Source: Taiwantrade | Updated: 10 February 2015
At a recent national energy conference, President Ma Ying-jeou expressed his view that Taiwan should not arbitrarily abandon any energy options if it does not want to suffer electricity shortages.
Addressing the conference in Taipei, Ma agreed with calls for Taiwan to phase out nuclear power but proposed doing so gradually and in a way that does not cause power shortages, increase electricity rates or violate the country's commitment to reduce carbon emissions.
He said his administration's decision last year to halt construction of the nearly completed fourth nuclear power plant was aimed at leaving open a possible energy option for future generations.
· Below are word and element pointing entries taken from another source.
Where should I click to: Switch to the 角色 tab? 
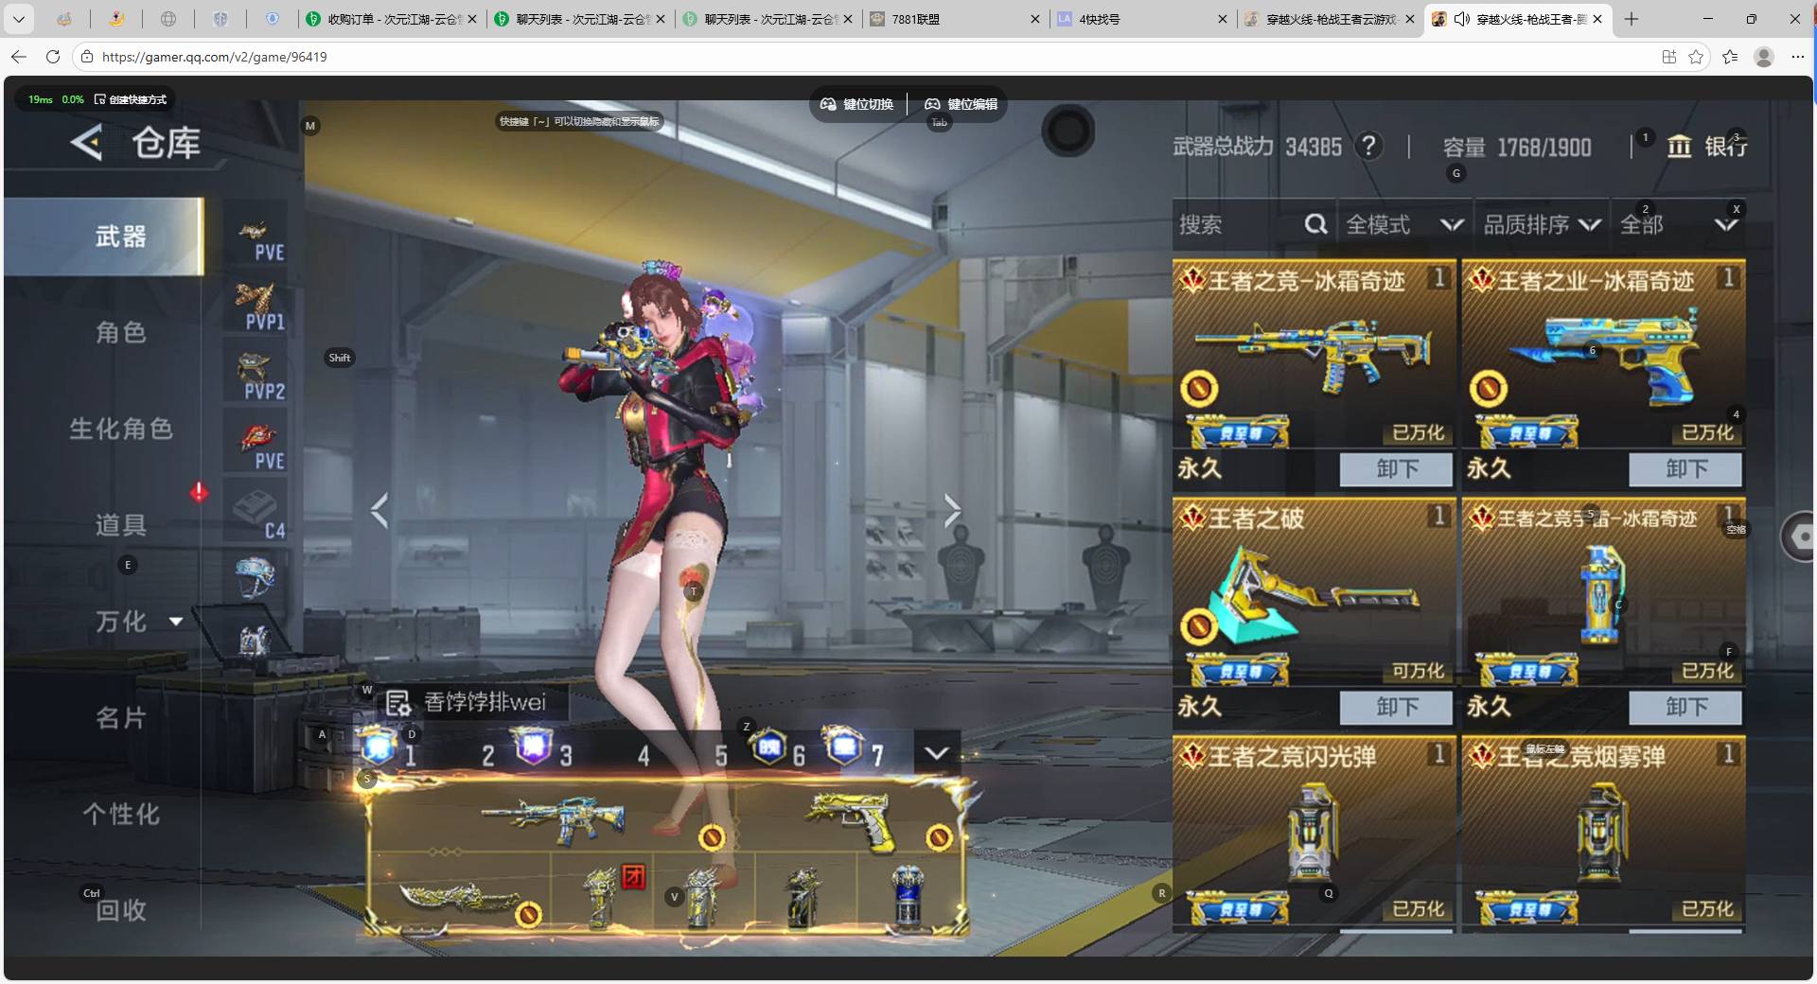pyautogui.click(x=120, y=332)
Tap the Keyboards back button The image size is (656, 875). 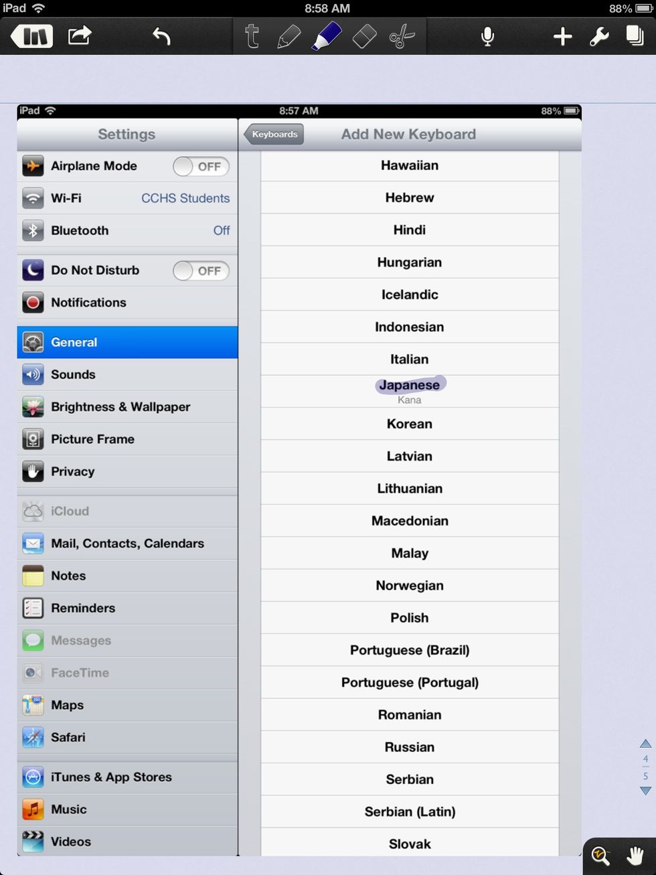click(x=274, y=135)
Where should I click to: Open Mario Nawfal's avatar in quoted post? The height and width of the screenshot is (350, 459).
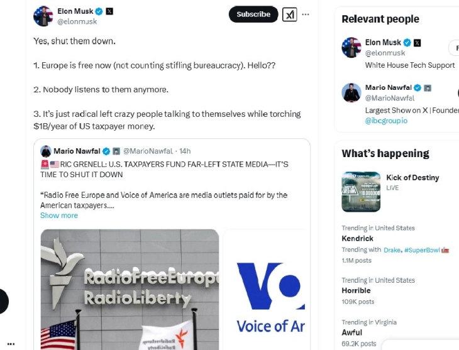tap(46, 151)
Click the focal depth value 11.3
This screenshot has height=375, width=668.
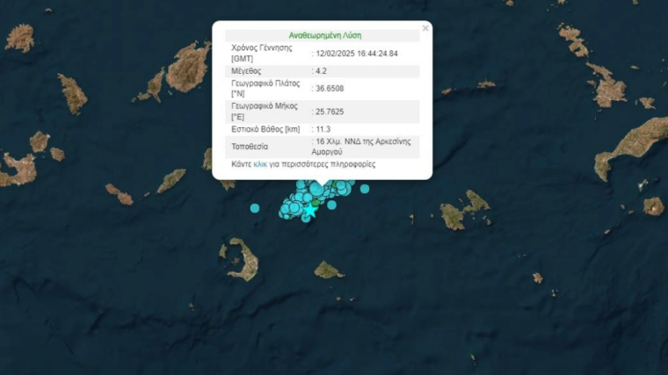pyautogui.click(x=323, y=129)
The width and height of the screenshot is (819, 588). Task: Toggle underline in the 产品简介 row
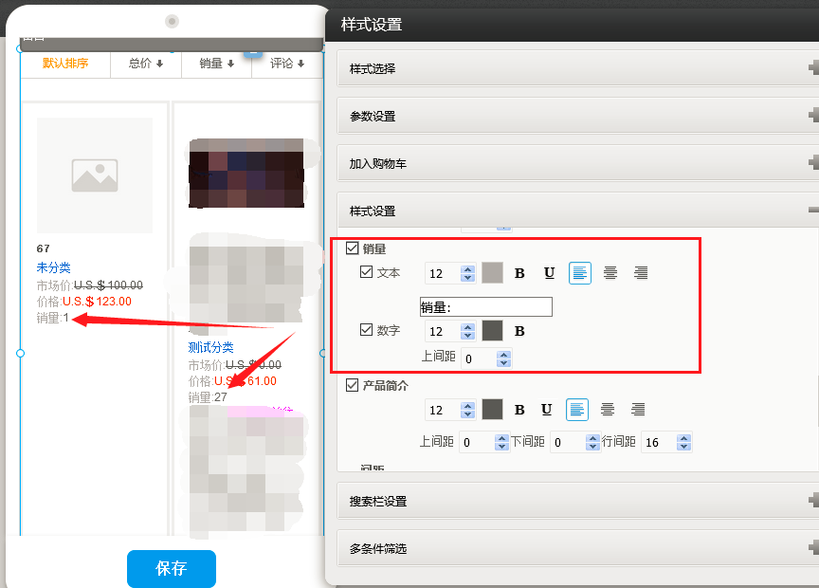coord(547,410)
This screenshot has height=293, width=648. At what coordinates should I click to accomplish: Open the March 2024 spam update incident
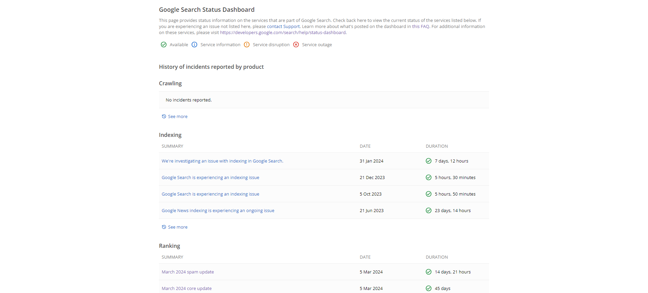pyautogui.click(x=188, y=272)
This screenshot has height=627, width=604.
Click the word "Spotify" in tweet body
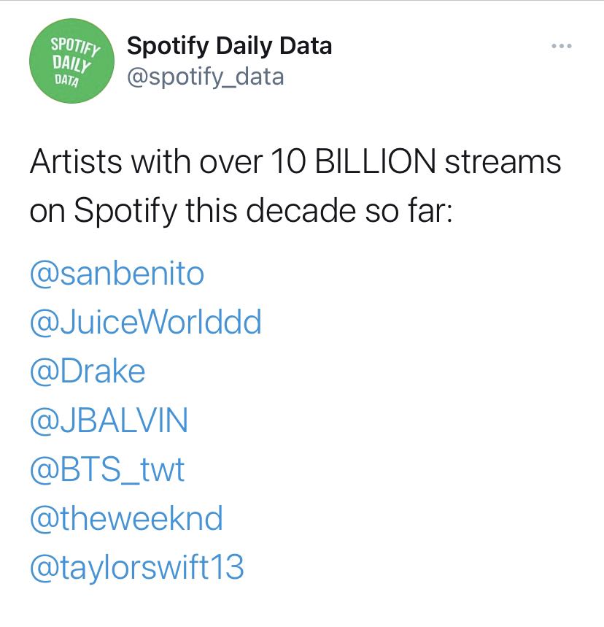125,211
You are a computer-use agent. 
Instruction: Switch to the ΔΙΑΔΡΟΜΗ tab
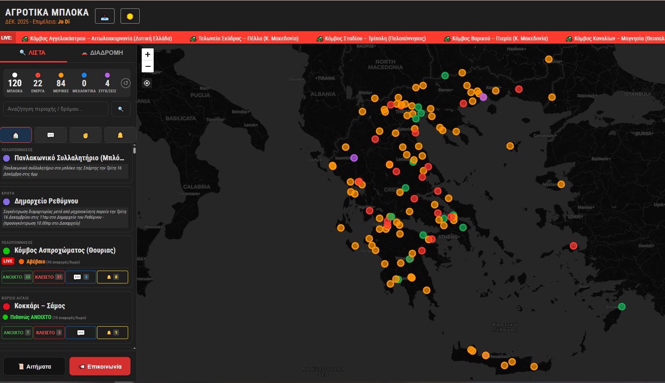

Whether the plant should be put into operation in the future will be determined by a national referendum, according to the government's decision.
Also at the conference, the leader of the opposition, Tsai Ing-wen, said that the Democratic Progressive Party (DPP) will continue to rally efforts to end the monopoly of state-run energy companies. She said the party will propose amendments to the current electricity act in order to balance out public and private stakes in the sector and boost efficiency.
Frederic Laplanche, the EU Representative to Taiwan, who also attended the conference, suggested that Taiwan can do more to utilize renewable energy sources.
He said that Taiwan is a global leader in solar panel production and possesses nearly 20 percent of the world’s market, yet, solar accounted for less than 1 percent of its overall energy consumption.